Under Lenard's leadership, Queen's expanded from 19 to 42 varsity teams, the most in the country, and fielded teams in every available varsity sport. Queen's also opened a new and greatly expanded athletics complex in 1971, to meet rising enrollment from baby-boomers who were reaching university age.

Lenard was elected President of the National Athletic Director's Association in 1972, and Vice-President of the Canadian Interuniversity Athletic Union (CIAU, today Canadian Interuniversity Sport (CIS)) in 1973. He served as Chairman of the CIAU Administrative Council from 1973 to 1974, Chairman of the OUAA Administrative Council from 1974 to 1976, and President of the OUAA from 1980 to 1988.

He was also a basketball referee for 12 seasons, and managed the Kingston City Basketball League.

Lenard was a recipient of the J.P. Loosemore Award from the OUAA for outstanding service to university athletics. He was inducted into the Queen's University Golden Gaels Football Hall of Fame, the Queen's University Golden Gaels Coaches' Hall of Fame, and the Kingston and District Sports Hall of Fame.

Lenard wrote the book How to Play Canadian Football.

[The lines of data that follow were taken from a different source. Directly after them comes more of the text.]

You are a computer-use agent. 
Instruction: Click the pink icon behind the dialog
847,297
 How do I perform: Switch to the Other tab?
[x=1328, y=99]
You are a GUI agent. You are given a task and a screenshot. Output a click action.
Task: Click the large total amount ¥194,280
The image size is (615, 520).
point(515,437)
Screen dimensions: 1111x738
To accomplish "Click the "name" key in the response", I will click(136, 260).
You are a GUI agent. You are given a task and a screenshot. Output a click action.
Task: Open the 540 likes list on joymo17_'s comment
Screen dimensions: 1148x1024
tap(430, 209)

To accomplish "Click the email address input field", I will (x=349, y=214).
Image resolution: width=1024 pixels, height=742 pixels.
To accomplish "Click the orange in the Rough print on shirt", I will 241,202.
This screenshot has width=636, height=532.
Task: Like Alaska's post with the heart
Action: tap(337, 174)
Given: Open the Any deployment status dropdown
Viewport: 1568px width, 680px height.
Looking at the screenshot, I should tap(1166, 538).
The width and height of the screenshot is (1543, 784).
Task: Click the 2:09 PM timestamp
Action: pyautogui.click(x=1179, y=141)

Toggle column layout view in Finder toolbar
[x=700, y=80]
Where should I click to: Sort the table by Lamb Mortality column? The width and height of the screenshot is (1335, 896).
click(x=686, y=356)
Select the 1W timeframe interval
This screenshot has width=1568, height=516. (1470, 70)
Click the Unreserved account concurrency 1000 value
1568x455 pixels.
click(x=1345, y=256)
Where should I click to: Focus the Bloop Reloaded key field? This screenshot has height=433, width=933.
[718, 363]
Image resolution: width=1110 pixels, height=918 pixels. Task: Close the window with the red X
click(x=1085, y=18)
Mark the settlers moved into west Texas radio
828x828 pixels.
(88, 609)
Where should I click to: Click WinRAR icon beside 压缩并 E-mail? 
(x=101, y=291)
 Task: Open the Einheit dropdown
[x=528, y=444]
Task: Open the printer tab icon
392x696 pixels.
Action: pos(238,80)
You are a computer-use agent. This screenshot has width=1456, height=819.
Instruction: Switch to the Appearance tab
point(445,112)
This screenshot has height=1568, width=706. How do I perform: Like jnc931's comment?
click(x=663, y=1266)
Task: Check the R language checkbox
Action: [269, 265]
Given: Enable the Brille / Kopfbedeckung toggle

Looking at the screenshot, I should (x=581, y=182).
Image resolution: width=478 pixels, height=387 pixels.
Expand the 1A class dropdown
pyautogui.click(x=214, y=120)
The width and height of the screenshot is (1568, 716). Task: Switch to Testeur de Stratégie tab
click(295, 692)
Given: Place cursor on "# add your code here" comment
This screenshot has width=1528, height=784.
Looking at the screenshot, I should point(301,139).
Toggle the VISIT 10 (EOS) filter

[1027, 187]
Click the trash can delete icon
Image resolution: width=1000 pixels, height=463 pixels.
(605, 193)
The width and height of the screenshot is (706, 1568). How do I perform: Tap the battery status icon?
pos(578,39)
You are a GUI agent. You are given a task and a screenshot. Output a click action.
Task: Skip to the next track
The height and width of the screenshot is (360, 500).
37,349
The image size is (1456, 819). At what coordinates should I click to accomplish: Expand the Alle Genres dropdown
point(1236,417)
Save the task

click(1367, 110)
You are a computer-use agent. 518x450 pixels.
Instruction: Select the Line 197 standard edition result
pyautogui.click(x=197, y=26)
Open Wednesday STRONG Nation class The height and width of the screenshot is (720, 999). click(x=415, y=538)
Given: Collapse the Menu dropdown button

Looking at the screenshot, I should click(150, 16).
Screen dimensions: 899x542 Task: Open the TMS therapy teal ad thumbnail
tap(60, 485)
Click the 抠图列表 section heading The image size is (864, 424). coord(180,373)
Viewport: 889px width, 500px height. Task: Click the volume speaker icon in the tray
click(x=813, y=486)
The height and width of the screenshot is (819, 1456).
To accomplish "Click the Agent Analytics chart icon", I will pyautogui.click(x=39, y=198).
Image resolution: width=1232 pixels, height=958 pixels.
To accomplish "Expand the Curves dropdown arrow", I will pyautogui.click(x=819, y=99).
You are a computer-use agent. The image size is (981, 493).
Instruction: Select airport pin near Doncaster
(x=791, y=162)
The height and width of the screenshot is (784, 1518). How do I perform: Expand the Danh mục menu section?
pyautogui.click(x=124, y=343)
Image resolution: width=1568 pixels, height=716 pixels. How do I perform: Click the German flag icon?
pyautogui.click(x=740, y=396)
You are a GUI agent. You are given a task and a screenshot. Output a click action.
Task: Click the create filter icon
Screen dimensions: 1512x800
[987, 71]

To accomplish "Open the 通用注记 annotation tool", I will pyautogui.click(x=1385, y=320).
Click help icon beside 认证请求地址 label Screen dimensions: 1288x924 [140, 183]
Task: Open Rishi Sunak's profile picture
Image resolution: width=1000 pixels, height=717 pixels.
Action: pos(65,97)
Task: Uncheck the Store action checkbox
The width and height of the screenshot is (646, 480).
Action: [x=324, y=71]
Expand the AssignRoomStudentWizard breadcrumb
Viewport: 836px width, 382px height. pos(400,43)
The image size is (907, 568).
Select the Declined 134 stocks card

He had won the inaugural Kingston City Golf Championship in 1957, and many more golf club championships and local events. Lenard continued to compete very avidly and successfully at golf, bowling, and curling, until suffering a stroke in 2001 at age 80, from which he lost the use of his right side. His final years were quiet, but he lived to see the planning for the Queen's Centre, the next generation Athletics and Student Life Centre for the campus. This new project was the most complex and most expensive (slated for $230 million) ever undertaken at any Canadian university, and had its groundbreaking ceremony on March 2, 2007.

Lenard died at age 86 in Kingston on February 23, 2007. His wife Jean, whom he had married in 1946, died ten days later, on March 7, 2007.